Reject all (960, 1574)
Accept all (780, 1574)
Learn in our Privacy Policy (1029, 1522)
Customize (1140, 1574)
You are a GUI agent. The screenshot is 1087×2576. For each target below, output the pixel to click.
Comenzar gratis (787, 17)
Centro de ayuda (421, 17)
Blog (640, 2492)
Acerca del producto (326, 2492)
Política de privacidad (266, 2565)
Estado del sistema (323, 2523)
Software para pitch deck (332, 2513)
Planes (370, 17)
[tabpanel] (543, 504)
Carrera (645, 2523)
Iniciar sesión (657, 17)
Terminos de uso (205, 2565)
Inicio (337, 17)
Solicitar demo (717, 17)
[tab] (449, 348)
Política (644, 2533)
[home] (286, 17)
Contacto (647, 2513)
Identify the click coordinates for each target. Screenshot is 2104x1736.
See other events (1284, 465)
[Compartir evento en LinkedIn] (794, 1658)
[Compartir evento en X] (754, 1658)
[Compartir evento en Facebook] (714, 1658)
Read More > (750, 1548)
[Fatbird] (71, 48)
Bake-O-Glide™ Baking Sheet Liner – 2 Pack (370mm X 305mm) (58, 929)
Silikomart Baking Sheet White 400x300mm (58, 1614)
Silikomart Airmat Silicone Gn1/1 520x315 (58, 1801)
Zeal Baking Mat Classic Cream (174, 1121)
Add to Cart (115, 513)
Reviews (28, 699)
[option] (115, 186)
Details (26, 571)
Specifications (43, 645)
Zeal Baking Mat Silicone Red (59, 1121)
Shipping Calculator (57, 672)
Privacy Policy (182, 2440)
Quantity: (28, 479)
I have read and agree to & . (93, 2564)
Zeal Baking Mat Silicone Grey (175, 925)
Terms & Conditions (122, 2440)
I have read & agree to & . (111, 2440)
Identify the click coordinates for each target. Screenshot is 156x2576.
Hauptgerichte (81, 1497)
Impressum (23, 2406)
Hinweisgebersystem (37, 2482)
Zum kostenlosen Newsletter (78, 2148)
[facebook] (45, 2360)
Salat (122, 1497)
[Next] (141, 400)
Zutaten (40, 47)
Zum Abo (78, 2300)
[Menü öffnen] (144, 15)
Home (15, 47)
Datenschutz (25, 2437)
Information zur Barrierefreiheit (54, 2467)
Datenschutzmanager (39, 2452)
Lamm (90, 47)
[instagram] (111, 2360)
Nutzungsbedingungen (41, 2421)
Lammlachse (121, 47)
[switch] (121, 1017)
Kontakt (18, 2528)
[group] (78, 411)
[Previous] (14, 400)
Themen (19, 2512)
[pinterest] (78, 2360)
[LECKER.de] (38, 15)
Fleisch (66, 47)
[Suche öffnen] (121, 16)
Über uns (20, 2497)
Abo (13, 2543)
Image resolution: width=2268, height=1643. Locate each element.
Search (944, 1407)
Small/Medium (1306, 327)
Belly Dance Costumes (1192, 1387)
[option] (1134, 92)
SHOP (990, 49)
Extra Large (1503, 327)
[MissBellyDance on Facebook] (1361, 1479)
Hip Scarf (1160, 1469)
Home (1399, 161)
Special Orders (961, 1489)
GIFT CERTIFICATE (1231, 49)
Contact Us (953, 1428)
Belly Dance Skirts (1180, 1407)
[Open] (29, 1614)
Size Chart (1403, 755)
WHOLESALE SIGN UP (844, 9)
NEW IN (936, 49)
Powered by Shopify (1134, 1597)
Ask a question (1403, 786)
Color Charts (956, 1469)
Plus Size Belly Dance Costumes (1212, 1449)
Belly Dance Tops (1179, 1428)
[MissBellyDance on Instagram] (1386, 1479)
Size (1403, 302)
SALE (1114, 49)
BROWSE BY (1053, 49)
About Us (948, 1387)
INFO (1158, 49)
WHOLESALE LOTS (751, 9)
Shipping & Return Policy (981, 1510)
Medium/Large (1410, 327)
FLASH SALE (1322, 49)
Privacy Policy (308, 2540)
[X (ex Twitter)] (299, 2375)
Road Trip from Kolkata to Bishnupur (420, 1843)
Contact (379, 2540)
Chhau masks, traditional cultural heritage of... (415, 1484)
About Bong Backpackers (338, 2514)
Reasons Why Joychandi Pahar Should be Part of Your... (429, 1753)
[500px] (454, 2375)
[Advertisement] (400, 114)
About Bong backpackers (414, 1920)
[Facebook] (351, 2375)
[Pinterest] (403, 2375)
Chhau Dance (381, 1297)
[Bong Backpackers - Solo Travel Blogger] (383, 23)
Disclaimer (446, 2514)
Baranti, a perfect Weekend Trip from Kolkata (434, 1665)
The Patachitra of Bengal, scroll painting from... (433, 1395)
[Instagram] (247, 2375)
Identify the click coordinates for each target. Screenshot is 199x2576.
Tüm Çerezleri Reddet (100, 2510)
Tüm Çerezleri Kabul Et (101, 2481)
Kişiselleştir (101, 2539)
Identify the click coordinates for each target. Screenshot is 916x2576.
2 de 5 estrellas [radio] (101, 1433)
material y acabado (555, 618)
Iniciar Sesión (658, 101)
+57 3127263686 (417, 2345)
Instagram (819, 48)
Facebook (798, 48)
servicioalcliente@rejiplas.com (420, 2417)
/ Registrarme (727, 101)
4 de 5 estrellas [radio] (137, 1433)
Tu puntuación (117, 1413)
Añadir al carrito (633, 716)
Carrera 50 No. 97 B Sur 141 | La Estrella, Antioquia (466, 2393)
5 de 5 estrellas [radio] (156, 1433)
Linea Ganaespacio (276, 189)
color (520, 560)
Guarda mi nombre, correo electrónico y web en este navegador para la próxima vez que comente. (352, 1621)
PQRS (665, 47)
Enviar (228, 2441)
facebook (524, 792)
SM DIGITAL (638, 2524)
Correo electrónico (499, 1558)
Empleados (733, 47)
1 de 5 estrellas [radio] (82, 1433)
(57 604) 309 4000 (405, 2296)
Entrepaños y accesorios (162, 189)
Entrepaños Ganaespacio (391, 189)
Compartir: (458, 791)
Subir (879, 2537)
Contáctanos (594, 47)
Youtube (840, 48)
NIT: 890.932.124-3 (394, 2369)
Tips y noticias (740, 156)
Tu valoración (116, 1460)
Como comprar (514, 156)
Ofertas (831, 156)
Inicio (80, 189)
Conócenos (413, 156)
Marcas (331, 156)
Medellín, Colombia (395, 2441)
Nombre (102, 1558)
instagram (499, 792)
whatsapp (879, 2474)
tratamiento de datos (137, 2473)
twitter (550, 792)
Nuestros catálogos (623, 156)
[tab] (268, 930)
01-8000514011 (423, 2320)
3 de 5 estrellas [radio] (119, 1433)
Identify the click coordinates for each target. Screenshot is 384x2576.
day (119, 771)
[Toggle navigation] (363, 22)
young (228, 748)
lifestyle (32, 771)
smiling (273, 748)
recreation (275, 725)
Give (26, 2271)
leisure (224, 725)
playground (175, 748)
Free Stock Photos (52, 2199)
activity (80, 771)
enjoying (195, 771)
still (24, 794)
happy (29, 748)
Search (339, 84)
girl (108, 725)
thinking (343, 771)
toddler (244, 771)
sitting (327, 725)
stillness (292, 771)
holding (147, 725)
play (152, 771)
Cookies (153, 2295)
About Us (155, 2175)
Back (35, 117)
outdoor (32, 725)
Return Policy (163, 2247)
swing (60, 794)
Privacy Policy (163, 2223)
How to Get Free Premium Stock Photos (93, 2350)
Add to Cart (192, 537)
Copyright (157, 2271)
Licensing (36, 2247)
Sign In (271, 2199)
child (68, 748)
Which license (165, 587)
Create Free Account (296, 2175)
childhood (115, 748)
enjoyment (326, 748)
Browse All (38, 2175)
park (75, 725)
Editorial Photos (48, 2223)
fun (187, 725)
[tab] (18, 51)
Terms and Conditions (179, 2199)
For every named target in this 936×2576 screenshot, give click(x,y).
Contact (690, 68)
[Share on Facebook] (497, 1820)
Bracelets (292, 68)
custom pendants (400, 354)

[WHAT YOU WILL DO] The lines wanted are those from the one containing "For every named" through the last line of the listing above. Repeat them exactly.

[SOLUTION TO THIS TASK]
For every named target in this 936×2576 screenshot, give click(x,y).
Contact (690, 68)
[Share on Facebook] (497, 1820)
Bracelets (292, 68)
custom pendants (400, 354)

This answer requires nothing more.